Kathleen serves as Poetry Editor and Editor at Large for Escape Into Life, and she has several books of poetry, including Interior Sculpture (Dancing Girl Press, 2014) and ABCs of Women’s Work (Red Bird, 2015), with The Towns forthcoming from Unicorn Press in 2018. Her personal blog is Wait! I Have a Blog?!

4. STOP WRITING

Are you starting to see a pattern here? Sue Anne Dunlevie, the author of Stress Management Decoded: The Practical Path to Inner Peace for Busy Women, also emphasized working with an editor, having faith in the process, and STOPPING. Could it be so simple?

“For my Amazon Kindle book, I had an editor. She was great and helped me realize where I needed to add info and when I needed to stop writing! I have since done some short eBooks for my blog readers and I make sure that 1) I’m giving a lot of value and 2) giving them actionable content that they can use right away.”

Notice that final key, too, in Sue’s advice: ACTIONABLE CONTENT. To read more about and from Sue Anne, take at look at successfulblogging.com.

5. BE IN CONVERSATION WITH YOUR WRITING

Joannie Stangeland has several books of poetry (including In Both Hands from Ravenna Press), all of which grace my shelves. When I asked her how she knows when a book is done, she described the process as a conversation:

“For me, revising or editing a poem or even an entire manuscript is a conversation. While I’m looking and learning what the poem says, I’m also questioning it and listening to it. At some point in the exploration or polishing, we’ve said all that we have to say—and that pause in the conversation tells me it’s ready to send out. The dialog might start up again in the future, but for now, it’s finished.”

To find more about Joannie’s books, visit her blog, joanniestangeland.com.

6. TRUST YOUR GUT

Janice Hardy, whose site, Fiction University, is a recent discovery for me, took a visceral approach in her response. You get tired, you follow hunches, the manuscript nags, boredom attacks, and so forth. Or, in her exact words:

“For me, a manuscript is done when I’m tired of reading it, and all I’m doing is making insignificant edits here and there. Those edits are mostly changing a word or moving a comma. Fiddling with the text only because I’ve read it so many times it no longer feels fresh, not because it actually needs it.
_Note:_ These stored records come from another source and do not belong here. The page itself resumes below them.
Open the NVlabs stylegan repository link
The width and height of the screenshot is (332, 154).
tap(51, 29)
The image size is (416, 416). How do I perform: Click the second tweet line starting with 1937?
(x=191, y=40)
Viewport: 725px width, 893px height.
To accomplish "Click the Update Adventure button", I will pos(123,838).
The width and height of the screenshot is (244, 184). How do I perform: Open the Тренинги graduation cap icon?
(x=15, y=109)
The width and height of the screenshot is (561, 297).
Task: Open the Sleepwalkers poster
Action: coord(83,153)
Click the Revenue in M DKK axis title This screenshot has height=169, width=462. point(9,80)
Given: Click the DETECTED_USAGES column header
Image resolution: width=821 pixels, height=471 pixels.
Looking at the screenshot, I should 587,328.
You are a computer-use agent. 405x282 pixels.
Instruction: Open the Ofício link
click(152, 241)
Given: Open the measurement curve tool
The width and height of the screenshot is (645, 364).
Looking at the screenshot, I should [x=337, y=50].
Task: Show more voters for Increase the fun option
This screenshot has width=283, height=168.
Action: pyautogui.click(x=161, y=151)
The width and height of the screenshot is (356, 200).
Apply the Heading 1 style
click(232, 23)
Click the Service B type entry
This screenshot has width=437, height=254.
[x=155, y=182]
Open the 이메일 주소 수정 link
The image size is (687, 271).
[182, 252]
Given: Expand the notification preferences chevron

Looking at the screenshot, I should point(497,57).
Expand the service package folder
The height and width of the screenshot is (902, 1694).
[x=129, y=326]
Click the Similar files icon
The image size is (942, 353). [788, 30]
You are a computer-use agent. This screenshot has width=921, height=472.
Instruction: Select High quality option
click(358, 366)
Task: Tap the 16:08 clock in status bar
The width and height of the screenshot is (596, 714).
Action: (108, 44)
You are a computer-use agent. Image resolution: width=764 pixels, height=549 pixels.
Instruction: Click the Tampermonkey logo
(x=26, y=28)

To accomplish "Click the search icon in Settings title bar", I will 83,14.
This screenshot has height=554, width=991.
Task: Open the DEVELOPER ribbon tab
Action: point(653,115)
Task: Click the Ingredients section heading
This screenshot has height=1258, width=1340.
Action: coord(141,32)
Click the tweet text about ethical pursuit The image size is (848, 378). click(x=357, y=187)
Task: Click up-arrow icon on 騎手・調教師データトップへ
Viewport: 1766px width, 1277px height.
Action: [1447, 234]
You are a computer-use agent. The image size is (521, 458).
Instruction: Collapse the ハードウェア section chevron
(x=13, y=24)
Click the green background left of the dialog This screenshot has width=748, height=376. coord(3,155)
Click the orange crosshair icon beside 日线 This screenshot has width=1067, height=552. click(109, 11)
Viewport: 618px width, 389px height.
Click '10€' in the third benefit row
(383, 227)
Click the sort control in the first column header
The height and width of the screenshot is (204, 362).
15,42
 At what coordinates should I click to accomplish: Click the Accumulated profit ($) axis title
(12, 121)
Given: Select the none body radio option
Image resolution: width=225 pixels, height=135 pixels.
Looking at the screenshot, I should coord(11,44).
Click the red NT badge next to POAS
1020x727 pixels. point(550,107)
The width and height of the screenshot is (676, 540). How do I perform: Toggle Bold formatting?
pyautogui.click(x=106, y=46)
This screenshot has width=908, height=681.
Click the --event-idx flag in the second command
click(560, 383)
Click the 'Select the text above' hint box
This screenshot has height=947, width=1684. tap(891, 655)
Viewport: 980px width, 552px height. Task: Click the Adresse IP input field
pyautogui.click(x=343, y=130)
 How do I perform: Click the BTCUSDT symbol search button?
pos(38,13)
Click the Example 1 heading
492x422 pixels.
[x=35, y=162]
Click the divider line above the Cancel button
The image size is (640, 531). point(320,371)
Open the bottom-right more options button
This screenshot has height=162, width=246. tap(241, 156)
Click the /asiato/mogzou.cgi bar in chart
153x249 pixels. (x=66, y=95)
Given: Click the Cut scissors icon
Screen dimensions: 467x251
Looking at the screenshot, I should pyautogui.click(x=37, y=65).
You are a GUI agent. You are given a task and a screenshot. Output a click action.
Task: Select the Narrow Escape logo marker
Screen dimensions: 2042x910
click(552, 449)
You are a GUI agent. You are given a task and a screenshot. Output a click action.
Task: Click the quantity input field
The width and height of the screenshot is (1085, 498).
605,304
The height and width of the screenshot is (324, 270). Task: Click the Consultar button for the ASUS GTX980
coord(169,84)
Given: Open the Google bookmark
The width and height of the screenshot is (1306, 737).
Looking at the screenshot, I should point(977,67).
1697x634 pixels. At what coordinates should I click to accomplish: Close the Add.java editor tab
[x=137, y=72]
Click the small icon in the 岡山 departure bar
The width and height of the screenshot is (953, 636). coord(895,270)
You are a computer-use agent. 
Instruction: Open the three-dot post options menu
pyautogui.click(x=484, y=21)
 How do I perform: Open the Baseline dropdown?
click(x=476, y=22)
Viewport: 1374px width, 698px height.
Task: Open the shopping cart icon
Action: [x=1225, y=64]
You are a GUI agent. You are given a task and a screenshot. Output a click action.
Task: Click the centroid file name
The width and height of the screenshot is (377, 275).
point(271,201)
“It’s not done if I’m changing the plot, story, or characters at all, or if there’s a bit nagging at me that isn’t right. When my gut is telling me something, I try to listen even if I don’t want to spend any more time on the manuscript.

“Be wary about thinking a manuscript is done just because you’re bored with it. Sometimes that means it is done, but it can also mean you need a break from it. Set it aside for a week or two and read it again before deciding.”

I have a stack of Janice’s books, and Understanding Show, Don’t Tell: (And Really Getting It) (2016) completely changed the way I edit.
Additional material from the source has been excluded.